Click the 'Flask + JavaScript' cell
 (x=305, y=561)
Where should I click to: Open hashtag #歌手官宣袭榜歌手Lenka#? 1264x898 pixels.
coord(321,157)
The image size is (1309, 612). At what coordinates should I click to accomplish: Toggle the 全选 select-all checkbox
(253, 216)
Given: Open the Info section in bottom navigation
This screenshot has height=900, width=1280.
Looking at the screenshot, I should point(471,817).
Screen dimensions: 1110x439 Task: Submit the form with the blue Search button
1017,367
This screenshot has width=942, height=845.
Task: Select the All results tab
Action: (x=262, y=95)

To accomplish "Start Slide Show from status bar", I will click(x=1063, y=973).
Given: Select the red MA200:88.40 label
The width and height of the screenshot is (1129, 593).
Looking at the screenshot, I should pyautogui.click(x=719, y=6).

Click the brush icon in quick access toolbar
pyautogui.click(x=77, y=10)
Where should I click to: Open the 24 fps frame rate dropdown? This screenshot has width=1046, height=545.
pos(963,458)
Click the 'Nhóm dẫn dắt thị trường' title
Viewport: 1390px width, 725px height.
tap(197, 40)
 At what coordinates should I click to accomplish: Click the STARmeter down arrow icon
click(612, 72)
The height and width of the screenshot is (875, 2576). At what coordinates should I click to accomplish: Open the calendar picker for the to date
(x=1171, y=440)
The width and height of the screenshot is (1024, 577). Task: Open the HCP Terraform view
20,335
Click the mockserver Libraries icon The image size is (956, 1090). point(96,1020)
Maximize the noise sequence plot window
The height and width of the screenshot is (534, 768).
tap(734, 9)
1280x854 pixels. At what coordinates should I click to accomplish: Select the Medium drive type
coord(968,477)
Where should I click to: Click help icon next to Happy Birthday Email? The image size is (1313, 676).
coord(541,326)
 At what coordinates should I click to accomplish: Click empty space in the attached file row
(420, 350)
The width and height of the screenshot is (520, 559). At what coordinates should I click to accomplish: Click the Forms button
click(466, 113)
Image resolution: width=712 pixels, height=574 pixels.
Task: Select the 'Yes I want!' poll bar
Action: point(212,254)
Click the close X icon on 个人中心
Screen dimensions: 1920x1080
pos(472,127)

+++

Using the string "Given" as the search term, count the lines of the data above that hold it and report that number alone.

2